Avec ou sans l’Europe de Samuel B. H. Faure
Le dilemme de la politique française d’armement. Préface de Christian Lequesne
La politique d’armement est à la fois politique de défense, politique de prestige, politique industrielle, politique commerciale, mais aussi politique partisane.
L’Europe fait des progrès dans le domaine de la défense depuis quelques années. L’Union européenne investit pour la première fois dans le secteur pour soutenir les projets communs des États membres, la mobilité militaire se développe et l’UE s’est dotée d’une nouvelle « stratégie globale ». Pourtant, cette « Europe de la défense » ne peut pas se construire sans une Europe des matériels de défense. Or cette dernière reste méconnue, et l’ouvrage de Samuel Faure permet d’en débuter l’exploration.
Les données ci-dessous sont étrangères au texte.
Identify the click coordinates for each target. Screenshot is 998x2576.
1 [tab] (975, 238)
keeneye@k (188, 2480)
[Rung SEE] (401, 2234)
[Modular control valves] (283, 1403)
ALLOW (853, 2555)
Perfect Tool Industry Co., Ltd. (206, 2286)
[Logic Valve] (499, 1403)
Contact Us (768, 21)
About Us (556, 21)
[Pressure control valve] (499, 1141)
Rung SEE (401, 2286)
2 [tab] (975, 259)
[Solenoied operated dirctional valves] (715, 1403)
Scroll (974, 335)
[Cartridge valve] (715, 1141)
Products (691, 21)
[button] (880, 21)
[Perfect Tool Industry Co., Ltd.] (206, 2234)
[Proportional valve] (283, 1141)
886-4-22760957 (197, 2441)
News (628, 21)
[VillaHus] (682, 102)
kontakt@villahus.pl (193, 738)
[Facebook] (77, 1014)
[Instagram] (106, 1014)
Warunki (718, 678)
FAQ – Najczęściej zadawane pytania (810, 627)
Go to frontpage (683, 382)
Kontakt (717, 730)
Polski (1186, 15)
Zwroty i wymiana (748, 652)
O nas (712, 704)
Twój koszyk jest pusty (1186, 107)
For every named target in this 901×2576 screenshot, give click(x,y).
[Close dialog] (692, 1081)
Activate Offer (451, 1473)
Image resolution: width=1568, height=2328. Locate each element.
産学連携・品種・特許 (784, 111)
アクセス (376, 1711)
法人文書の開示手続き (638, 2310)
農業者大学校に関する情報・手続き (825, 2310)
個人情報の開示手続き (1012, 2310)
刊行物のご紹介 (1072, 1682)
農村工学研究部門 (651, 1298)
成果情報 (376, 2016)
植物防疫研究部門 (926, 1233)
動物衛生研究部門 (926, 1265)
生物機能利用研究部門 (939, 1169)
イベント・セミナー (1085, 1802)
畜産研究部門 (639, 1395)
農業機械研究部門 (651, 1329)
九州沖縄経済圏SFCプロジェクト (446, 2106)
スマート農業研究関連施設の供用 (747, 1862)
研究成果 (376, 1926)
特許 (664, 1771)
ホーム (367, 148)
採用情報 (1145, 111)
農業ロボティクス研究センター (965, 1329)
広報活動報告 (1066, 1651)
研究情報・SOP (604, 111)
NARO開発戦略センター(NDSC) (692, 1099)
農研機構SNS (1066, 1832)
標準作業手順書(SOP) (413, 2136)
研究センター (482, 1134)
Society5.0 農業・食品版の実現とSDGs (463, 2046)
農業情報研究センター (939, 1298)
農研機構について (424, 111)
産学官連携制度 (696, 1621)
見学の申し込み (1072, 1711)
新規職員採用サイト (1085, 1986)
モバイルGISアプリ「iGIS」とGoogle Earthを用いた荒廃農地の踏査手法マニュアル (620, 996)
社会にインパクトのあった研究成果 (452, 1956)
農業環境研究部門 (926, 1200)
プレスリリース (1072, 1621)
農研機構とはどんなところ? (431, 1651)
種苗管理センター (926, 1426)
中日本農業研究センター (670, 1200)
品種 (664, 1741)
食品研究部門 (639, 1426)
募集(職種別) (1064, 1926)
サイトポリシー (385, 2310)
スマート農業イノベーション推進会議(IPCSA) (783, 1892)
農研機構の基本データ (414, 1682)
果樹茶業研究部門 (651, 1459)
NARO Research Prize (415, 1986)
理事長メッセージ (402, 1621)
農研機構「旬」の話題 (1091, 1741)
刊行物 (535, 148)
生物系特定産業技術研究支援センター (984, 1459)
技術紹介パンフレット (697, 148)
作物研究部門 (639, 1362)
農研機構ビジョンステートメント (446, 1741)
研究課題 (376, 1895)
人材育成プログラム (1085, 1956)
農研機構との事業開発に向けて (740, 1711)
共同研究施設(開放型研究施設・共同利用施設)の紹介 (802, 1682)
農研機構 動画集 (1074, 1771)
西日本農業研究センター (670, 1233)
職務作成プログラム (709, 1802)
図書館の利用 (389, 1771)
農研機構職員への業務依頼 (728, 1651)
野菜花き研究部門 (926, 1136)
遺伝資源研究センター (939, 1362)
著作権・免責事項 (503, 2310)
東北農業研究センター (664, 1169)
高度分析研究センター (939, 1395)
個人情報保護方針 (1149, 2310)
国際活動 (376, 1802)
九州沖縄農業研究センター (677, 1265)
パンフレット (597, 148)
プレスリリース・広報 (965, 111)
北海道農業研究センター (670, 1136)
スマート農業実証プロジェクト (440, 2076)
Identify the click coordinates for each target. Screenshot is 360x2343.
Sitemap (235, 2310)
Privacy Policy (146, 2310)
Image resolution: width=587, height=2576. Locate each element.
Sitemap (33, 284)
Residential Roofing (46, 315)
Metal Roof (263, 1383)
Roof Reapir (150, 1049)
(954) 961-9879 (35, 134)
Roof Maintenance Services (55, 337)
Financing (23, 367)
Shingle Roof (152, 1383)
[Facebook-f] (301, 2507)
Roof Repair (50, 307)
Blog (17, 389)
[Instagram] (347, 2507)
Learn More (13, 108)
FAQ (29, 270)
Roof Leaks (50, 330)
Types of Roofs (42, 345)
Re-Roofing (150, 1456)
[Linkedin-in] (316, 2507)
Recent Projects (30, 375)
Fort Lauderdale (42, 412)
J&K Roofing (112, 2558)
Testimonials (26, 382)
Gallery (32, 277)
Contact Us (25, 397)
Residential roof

L’auteur part d’un constat simple : depuis trente ans, la France a construit son propre avion de chasse (le Rafale), coopéré avec les Européens pour un avion de transport militaire (A400-M) et acheté des drones américains. Comment comprendre qu’un même système politico-industriel ait choisi ces trois options opposées ? Ce livre ouvre la boîte noire de la prise de décision dans un secteur qui voit s’affronter des groupes d’individus aux intérêts contradictoires. Il permet de rappeler que « l’homogénéité des élites de l’armement est survalorisée ». En effet, la politique d’armement est à la fois politique de défense, politique de prestige, politique industrielle, politique commerciale, mais aussi politique partisane.
Dans le cas français, la part de politique industrielle est peut-être plus importante que dans d’autres pays européens, puisque la France est le seul pays, avec la Russie et les États-Unis, à compter trois entreprises dans le top 20 mondial avec Airbus (7e), Thalès (8e) et Naval Group (19e). Cette dimension industrielle explique en partie les coalitions divergentes dans le choix d’un avion de chasse, d’un avion de transports et d’un drone. Pour leur donner du sens, Samuel Faure s’appuie sur le concept de « configuration des chaînes d’interdépendances », cher au sociologue Norbert Elias. Ces dernières s’organisent suivant la densité des liens entre les groupes industriels et l’État, d’une part, et la densité des liens entre élites françaises (étatiques et industrielles) et européennes, d’autre part. Selon que les groupes qui s’affrontent relèvent majoritairement de l’une des quatre possibles configurations, on peut expliquer le choix d’une coopération européenne, d’une politique strictement nationale ou d’un achat à un État tiers.
L’auteur revient sur l’historique de chacun de ces trois choix pour le démontrer, s’appuyant sur de nombreux entretiens réalisés avec des acteurs majeurs du secteur. Il en résulte un livre très informé, parfois exigeant en raison du nombre de revirements des élites militaro-industrielles françaises et des sigles des programmes mis en route. Néanmoins, cet ouvrage permet de discuter sérieusement des ressorts d’une « Europe de la défense » et de contribuer utilement à la sociologie des élites militaires et industrielles.